» **ЗАДАЧА A**: Перепиши, пожалуйста, без изменений фрагмент рецензии, который начинается со слов, содержащих «Опубликовано в журнале», и заканчивается словами «окруженную темнотой вокруг.».
====== ИСХОДНЫЙ ТЕКСТ
(Рец. на кн.: Кручковский А. Сумма несовпадений. СПб., 2015)
Опубликовано в журнале НЛО, номер 2, 2016
Кручковский А. Сумма несовпадений
СПб.: Порядок слов, 2015. — 48 с. (серия «Новые стихи»)
Время этих стихов — закат. Даже если сказано «ясное утро» — через шесть строк появится «закатное солнце» (с. 33). Закат, сумерки — время за произошедшим. Произошедшим как тяжесть, оплотнившимся. Вслед за закатом память — скорее ночная, двойного погружения, в темноту сознания, окруженную темнотой вокруг.
Алексей Кручковский — слушатель семинара А.Т. Драгомощенко в Смольном институте свободных наук и искусств[1]. А. Скидан в своем выступлении на презентации книги отметил близость интонаций Кручковского к поздним стихам Драгомощенко[2], связанным с расставанием и смертью. К сходствам можно добавить инверсии, намеренно затрудняющие чтение: «через черное солнце зрачка себе многоцветное» (с. 8), широкое использование предметных ассоциаций: «проколами парные безголосые знаки насквозь, // пальцами нити браслета, мерно // пропуская пробелы кольца, фантом сахара тлеет» (с. 20). Но также можно говорить и о различии: коротких строках, производящих впечатление прерывистого дыхания. Об отказе от барочной риторики «плетения словес».
Как и некоторые другие наиболее интересные современные молодые поэты, Кручковский, несомненно, ставит вопрос: как возможно развитие поэтики Драгомощенко? Может быть, в направлении активизации языка текста? Например, синтаксической неоднозначности? «Каждая двигающая вещь грезит // зеркальные пространства точки // карта выедает» (с. 17). Не переносит ли современная поэзия центр тяжести с семантики на синтаксис? «Сечение краем зрачка земли» (с. 19) — это и сечение земли при помощи края зрачка, и появление зрачка у земли. Но и смещение значений: «хрип тронуть звук шерсти, льна» (с. 19) — здесь «хрип» скорее обозначение образа действия? Принципиальная недоговоренность, оставляющая пространство для движения смыслов: «Острое, как ребро, // как дно — высказанное на последнем» (с. 8) — при отказе уточнять, что именно это «последнее». Пробел Кручковский называет школой («Птица блистает у школы пробела», с. 26). Это стихи промежутка. Говорящими оказываются разделение, различие, переходность. Характерно внимание Кручковского к царапине, промежуточному состоянию между знаком и раной (можно сопоставить его стихи с текстами А. Сен-Сенькова, в частности «Царапина около Ромео»)[3].
============
====== ИСХОДНЫЕ СТРОКИ
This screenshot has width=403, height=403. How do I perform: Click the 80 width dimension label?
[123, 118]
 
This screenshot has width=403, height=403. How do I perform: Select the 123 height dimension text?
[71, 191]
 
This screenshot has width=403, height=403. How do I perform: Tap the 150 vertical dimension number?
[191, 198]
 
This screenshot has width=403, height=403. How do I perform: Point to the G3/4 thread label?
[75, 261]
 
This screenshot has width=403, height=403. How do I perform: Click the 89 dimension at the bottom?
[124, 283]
============
====== ИСХОДНЫЕ СТРОКИ
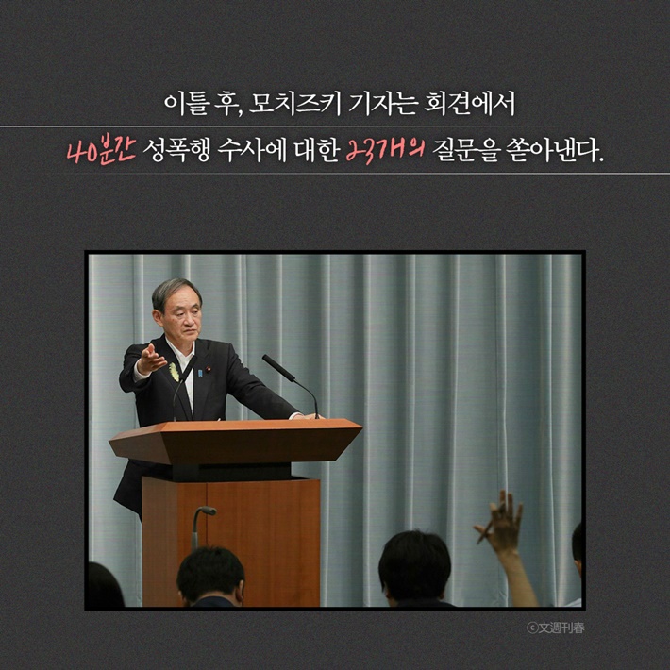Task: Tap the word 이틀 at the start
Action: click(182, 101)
============
» **ЗАДАЧА B**: Найди среди строк выше все, где встречается слово «dimension», и выпиши их целиком. Регистр букв учитывается.

» **ОТВЕТ A**:
Опубликовано в журнале НЛО, номер 2, 2016
Кручковский А. Сумма несовпадений
СПб.: Порядок слов, 2015. — 48 с. (серия «Новые стихи»)
Время этих стихов — закат. Даже если сказано «ясное утро» — через шесть строк появится «закатное солнце» (с. 33). Закат, сумерки — время за произошедшим. Произошедшим как тяжесть, оплотнившимся. Вслед за закатом память — скорее ночная, двойного погружения, в темноту сознания, окруженную темнотой вокруг.

» **ОТВЕТ B**:
This screenshot has width=403, height=403. How do I perform: Click the 80 width dimension label?
This screenshot has width=403, height=403. How do I perform: Select the 123 height dimension text?
This screenshot has width=403, height=403. How do I perform: Tap the 150 vertical dimension number?
This screenshot has width=403, height=403. How do I perform: Click the 89 dimension at the bottom?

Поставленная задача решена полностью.